> Work required
Output an exact reproduction of the data.

> Material to process
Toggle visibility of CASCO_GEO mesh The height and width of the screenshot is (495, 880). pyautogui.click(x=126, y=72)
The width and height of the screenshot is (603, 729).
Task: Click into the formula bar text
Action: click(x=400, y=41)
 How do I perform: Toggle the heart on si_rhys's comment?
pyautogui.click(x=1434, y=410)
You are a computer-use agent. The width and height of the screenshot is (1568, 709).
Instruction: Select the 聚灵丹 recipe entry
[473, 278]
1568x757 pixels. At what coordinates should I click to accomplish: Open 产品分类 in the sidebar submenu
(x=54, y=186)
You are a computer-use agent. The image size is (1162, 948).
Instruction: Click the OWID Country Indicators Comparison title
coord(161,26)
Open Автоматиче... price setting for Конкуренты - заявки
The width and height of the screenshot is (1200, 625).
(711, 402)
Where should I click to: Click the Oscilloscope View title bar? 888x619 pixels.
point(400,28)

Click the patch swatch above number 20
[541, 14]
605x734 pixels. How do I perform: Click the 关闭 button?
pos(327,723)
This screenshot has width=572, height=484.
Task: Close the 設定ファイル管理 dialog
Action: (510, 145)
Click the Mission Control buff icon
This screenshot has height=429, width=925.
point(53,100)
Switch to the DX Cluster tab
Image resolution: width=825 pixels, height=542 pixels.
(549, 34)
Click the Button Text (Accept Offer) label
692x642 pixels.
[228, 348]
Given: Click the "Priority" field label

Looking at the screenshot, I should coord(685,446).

> Result for this exercise
Toggle visibility of CASCO_GEO mesh The height and width of the screenshot is (495, 880). pyautogui.click(x=126, y=72)
The width and height of the screenshot is (603, 729).
Task: Click into the formula bar text
Action: click(x=400, y=41)
 How do I perform: Toggle the heart on si_rhys's comment?
pyautogui.click(x=1434, y=410)
You are a computer-use agent. The width and height of the screenshot is (1568, 709).
Instruction: Select the 聚灵丹 recipe entry
[473, 278]
1568x757 pixels. At what coordinates should I click to accomplish: Open 产品分类 in the sidebar submenu
(x=54, y=186)
You are a computer-use agent. The image size is (1162, 948).
Instruction: Click the OWID Country Indicators Comparison title
coord(161,26)
Open Автоматиче... price setting for Конкуренты - заявки
The width and height of the screenshot is (1200, 625).
(711, 402)
Where should I click to: Click the Oscilloscope View title bar? 888x619 pixels.
point(400,28)

Click the patch swatch above number 20
[541, 14]
605x734 pixels. How do I perform: Click the 关闭 button?
pos(327,723)
This screenshot has width=572, height=484.
Task: Close the 設定ファイル管理 dialog
Action: (510, 145)
Click the Mission Control buff icon
This screenshot has height=429, width=925.
point(53,100)
Switch to the DX Cluster tab
Image resolution: width=825 pixels, height=542 pixels.
(549, 34)
Click the Button Text (Accept Offer) label
692x642 pixels.
[228, 348]
Given: Click the "Priority" field label

Looking at the screenshot, I should coord(685,446).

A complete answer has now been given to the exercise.